All too often, quality is measured by the amount of bugs or errors found by the client when you release their project to them for acceptance testing — if it’s relatively bug-free, and there’s no typos, then you’ve delivered a high quality product, right?
Not quite. That’s simply quality of the product from the point of view of development and copywriting standards; there are other areas where quality is just as — if not more — important when it comes to really defining good from bad.
In our experience, there are four main types of ‘quality’ within a typical project:
- Has the product been delivered to a high standard?
- Has the product been delivered efficiently?
- Does the product match the agreed deliverables, in terms of scope?
- Does the product deliver against agreed objectives or KPIs?
The first point is largely down to the quality of your internal development and management processes — if you’re doing things properly, using people who are trained and knowledgeable in the work they’re expected to do, then you’ll find it relatively easy to deliver a quality product — all you’ll need to be worried about what we call the “can’t see the wood for the trees” problem, where your teams will miss some bugs or problems simply because of their prolonged exposure to a project having naturally formed blindspots and preconceptions of how things should work or look.
The other three points are a little more difficult to manage, as they’re very much a part of your journey through your delivery process rather than a hard asset that you can measure.

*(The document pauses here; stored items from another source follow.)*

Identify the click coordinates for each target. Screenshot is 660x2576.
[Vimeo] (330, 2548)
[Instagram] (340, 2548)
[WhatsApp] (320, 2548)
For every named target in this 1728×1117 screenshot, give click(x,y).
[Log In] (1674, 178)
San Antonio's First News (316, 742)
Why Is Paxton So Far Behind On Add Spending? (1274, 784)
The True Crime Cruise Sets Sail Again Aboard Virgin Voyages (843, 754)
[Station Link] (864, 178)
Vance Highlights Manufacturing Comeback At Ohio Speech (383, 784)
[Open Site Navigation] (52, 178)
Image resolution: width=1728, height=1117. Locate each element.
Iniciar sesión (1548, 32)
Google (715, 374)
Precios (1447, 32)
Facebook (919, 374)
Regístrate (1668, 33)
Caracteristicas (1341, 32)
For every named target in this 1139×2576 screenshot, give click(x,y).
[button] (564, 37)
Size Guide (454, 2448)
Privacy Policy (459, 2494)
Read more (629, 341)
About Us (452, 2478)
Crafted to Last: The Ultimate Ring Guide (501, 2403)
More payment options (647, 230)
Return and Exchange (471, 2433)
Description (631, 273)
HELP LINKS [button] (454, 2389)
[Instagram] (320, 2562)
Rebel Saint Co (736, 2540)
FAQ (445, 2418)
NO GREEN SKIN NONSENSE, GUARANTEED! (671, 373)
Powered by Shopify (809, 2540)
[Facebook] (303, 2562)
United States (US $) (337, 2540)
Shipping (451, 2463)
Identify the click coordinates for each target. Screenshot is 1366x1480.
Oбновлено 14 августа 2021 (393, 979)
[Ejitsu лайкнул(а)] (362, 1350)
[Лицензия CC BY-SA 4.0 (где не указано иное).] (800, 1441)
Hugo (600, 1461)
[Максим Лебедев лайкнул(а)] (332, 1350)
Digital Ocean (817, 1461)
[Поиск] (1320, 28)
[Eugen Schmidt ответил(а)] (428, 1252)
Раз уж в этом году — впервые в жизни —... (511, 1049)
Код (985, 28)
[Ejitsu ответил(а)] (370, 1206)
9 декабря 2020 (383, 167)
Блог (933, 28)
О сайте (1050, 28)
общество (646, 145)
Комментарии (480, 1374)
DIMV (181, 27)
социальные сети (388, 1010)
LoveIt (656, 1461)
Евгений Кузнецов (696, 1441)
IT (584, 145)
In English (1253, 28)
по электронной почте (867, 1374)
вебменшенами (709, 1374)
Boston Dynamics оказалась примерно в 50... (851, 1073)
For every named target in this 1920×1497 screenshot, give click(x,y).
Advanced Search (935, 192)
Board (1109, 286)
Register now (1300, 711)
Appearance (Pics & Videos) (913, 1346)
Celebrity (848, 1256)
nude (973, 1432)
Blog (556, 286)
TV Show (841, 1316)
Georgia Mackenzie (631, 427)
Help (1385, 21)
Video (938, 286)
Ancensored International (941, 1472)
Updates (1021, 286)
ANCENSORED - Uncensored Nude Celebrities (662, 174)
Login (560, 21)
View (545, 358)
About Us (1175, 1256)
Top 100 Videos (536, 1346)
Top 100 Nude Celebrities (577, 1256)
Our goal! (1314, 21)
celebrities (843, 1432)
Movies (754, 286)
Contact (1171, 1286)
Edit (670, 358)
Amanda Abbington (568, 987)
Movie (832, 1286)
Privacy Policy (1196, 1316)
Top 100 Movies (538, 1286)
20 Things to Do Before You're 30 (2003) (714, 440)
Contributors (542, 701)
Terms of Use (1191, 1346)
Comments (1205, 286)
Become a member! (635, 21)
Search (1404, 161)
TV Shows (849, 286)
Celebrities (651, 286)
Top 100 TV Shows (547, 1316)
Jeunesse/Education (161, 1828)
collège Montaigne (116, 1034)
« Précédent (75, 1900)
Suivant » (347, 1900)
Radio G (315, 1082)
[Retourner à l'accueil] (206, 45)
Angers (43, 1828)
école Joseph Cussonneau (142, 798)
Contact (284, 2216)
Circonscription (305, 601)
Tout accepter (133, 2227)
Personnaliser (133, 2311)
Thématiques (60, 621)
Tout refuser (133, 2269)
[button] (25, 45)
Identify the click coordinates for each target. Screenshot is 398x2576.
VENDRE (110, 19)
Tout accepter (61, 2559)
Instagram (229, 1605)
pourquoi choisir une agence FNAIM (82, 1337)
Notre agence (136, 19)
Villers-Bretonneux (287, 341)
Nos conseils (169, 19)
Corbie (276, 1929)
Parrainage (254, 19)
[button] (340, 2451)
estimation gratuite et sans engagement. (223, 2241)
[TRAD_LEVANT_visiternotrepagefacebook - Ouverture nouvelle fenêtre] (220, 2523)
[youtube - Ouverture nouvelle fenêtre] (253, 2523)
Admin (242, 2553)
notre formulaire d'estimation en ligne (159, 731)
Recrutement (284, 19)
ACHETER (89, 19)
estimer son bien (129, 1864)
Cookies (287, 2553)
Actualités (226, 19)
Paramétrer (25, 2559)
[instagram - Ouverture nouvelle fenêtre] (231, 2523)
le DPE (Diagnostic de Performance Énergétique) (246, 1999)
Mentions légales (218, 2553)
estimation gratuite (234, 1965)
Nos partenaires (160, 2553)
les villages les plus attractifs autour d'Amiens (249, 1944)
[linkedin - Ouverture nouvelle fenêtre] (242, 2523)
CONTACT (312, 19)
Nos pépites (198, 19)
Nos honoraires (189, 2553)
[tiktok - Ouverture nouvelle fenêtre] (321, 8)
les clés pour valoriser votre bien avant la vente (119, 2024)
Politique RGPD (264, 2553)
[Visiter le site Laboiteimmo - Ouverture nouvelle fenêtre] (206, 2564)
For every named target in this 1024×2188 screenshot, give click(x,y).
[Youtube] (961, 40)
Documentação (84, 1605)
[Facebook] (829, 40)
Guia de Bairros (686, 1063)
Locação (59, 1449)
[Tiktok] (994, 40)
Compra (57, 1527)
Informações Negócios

Indeed, the documents and agreements you create within your project can only often only be tested when they are themselves used to measure other elements of the project — a functional specification is used to test the adherence to agreed site operation and scope, but this is dependent on the website being finished and ready for testing.
They are also difficult to measure for quality as many projects will tick along just fine, all the way through to launch, without any problems — when the client and project teams are on the same page, and what’s required is well known by all, incomplete or ambiguous documentation will go unnoticed simply because there are no problems or disagreements that require they such documents are referenced. Spotting problems with your documentation and agreed scope will generally only happen way down the line, when things are already on the wrong foot and you’re looking to firm up your position. That is, obviously, too late.
It’s therefore important that you assess your projects for quality right through the delivery process, constantly reviewing what you have to ensure that it’s robust, accurate and mutually understood and accepted by all. A quality set of project documents, agreements and plans will ensure that when it comes to assuring the quality of your final product, you’ve not only got a solid set of tools to measure with, but you’ve also got the confidence that you set yourself up with the very best chance of delivering a high quality product in the first place.